(Saved data entries)
####################

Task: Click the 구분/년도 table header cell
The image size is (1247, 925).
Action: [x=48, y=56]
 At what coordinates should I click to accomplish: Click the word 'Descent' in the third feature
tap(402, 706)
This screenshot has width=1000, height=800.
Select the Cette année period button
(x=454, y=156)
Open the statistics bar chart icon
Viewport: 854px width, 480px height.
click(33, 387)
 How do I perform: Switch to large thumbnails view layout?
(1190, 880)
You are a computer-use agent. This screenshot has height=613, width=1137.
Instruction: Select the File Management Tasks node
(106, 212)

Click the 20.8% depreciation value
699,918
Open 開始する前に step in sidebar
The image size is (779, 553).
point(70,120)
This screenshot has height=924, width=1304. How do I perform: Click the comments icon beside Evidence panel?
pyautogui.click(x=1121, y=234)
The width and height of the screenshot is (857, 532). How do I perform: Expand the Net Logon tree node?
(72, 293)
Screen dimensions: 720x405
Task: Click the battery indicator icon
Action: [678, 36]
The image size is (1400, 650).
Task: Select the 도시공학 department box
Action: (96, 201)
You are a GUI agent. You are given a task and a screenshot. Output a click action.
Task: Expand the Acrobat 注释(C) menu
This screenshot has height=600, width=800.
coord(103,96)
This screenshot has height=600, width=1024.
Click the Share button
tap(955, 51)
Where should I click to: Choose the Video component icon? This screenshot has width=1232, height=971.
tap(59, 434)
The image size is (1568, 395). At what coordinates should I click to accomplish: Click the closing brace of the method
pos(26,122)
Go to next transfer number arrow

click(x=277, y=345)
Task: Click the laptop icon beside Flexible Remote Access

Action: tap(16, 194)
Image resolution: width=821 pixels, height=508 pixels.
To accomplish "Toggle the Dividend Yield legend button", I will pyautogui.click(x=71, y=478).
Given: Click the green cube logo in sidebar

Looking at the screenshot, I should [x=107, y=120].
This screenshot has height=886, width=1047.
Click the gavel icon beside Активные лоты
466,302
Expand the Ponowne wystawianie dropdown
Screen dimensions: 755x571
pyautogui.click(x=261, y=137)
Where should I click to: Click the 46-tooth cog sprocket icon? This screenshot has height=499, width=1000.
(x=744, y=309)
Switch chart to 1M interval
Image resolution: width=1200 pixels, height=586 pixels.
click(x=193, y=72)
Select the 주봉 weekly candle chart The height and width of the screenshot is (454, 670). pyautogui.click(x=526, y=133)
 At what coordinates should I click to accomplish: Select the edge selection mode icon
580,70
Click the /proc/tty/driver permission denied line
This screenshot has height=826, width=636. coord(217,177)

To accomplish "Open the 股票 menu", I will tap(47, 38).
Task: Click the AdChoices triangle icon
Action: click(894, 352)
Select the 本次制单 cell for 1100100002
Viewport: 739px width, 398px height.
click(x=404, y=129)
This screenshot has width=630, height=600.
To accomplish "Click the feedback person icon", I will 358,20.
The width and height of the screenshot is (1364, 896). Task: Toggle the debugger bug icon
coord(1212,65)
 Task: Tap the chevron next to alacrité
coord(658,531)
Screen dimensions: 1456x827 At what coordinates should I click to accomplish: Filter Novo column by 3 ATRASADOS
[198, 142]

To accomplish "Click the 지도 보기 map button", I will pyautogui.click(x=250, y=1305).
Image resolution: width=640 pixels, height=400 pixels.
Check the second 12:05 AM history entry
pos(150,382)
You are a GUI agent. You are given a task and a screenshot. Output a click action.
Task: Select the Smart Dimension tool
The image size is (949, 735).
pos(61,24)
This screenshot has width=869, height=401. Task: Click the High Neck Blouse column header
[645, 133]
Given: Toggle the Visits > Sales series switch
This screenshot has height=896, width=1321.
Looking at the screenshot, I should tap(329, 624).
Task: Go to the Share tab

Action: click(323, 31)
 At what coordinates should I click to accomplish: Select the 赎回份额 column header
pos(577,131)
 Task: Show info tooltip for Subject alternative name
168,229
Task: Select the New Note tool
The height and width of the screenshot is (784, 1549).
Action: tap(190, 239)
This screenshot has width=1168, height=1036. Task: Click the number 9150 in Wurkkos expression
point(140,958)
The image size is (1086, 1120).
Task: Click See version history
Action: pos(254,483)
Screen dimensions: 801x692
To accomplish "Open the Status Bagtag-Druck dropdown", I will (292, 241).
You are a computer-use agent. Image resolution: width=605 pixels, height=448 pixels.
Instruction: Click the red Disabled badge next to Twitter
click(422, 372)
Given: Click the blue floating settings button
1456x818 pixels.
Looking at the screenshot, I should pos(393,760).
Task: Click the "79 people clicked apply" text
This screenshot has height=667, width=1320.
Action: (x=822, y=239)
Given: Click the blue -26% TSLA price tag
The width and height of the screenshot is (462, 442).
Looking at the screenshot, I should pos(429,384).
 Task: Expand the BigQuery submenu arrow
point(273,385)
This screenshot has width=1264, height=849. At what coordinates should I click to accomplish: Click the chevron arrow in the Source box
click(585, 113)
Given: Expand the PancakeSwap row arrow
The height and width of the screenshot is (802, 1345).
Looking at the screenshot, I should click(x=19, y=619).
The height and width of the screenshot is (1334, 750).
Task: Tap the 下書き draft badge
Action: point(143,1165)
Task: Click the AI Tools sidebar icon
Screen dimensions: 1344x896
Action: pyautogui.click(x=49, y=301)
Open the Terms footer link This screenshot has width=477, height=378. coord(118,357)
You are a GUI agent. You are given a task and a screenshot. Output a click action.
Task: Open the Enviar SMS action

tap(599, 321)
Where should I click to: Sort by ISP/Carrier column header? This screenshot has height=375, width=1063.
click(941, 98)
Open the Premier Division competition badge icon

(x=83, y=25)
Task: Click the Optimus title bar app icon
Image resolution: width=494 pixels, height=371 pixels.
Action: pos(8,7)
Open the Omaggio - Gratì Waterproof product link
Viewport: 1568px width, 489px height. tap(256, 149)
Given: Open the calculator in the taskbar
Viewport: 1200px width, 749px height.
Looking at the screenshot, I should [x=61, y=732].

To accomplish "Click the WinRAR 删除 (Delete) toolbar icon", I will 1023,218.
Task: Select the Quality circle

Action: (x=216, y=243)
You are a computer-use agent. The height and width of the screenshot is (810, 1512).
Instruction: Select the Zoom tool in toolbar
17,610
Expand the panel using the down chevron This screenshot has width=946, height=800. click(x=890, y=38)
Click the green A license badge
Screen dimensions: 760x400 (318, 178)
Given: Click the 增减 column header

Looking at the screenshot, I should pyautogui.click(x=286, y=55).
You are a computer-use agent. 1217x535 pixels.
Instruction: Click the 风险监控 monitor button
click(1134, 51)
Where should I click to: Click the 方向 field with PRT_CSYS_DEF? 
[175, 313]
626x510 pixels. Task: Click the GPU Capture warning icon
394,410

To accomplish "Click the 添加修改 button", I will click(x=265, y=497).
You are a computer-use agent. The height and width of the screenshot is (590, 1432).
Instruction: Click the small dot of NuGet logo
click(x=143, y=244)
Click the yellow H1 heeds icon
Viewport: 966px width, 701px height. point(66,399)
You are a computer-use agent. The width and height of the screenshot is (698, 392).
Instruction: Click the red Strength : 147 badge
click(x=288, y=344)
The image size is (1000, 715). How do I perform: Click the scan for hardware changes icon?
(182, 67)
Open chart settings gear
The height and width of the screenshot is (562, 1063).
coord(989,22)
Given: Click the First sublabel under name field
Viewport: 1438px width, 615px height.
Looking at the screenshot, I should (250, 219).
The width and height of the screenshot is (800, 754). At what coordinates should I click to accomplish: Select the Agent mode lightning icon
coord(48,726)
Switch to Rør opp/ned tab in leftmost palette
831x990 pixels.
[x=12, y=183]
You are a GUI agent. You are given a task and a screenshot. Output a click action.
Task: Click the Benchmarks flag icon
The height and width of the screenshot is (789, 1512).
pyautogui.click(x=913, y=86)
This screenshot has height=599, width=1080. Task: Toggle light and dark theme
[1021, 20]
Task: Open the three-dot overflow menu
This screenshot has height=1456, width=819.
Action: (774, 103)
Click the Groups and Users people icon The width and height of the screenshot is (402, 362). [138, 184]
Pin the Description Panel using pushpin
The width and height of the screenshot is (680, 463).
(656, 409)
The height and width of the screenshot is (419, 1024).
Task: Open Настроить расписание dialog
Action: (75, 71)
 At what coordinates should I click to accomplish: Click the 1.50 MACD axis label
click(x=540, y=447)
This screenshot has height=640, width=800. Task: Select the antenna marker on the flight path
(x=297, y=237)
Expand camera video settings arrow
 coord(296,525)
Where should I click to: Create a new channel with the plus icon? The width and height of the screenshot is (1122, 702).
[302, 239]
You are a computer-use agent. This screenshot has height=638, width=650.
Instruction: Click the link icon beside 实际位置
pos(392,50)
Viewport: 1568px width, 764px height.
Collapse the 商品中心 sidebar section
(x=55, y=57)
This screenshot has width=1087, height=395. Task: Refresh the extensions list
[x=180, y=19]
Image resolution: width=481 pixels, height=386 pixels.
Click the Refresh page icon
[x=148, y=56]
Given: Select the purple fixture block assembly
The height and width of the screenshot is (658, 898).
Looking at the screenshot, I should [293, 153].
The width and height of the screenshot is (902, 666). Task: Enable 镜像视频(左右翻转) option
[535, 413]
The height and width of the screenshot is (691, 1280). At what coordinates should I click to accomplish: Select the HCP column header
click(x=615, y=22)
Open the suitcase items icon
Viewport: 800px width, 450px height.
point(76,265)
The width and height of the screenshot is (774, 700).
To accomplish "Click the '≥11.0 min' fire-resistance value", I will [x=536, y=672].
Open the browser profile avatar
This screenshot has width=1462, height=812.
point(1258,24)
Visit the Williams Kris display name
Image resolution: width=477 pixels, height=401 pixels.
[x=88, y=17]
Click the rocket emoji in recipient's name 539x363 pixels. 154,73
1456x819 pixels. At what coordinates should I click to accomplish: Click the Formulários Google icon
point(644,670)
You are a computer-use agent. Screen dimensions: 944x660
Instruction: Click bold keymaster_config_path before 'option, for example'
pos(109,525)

####################

(What the exercise asks):
Retype the records above, but only those lines that fall between the line containing "You are a computer-use agent. The width" and the line containing "Viewport: 1568px width, 764px height.", with both of those lines included, exactly as written.

(Result below):
You are a computer-use agent. The width and height of the screenshot is (698, 392).
Instruction: Click the red Strength : 147 badge
click(x=288, y=344)
The image size is (1000, 715). How do I perform: Click the scan for hardware changes icon?
(182, 67)
Open chart settings gear
The height and width of the screenshot is (562, 1063).
coord(989,22)
Given: Click the First sublabel under name field
Viewport: 1438px width, 615px height.
Looking at the screenshot, I should (250, 219).
The width and height of the screenshot is (800, 754). At what coordinates should I click to accomplish: Select the Agent mode lightning icon
coord(48,726)
Switch to Rør opp/ned tab in leftmost palette
831x990 pixels.
[x=12, y=183]
You are a GUI agent. You are given a task and a screenshot. Output a click action.
Task: Click the Benchmarks flag icon
The height and width of the screenshot is (789, 1512).
pyautogui.click(x=913, y=86)
This screenshot has height=599, width=1080. Task: Toggle light and dark theme
[1021, 20]
Task: Open the three-dot overflow menu
This screenshot has height=1456, width=819.
Action: (774, 103)
Click the Groups and Users people icon The width and height of the screenshot is (402, 362). [138, 184]
Pin the Description Panel using pushpin
The width and height of the screenshot is (680, 463).
(656, 409)
The height and width of the screenshot is (419, 1024).
Task: Open Настроить расписание dialog
Action: (75, 71)
 At what coordinates should I click to accomplish: Click the 1.50 MACD axis label
click(x=540, y=447)
This screenshot has height=640, width=800. Task: Select the antenna marker on the flight path
(x=297, y=237)
Expand camera video settings arrow
 coord(296,525)
Where should I click to: Create a new channel with the plus icon? The width and height of the screenshot is (1122, 702).
[302, 239]
You are a computer-use agent. This screenshot has height=638, width=650.
Instruction: Click the link icon beside 实际位置
pos(392,50)
Viewport: 1568px width, 764px height.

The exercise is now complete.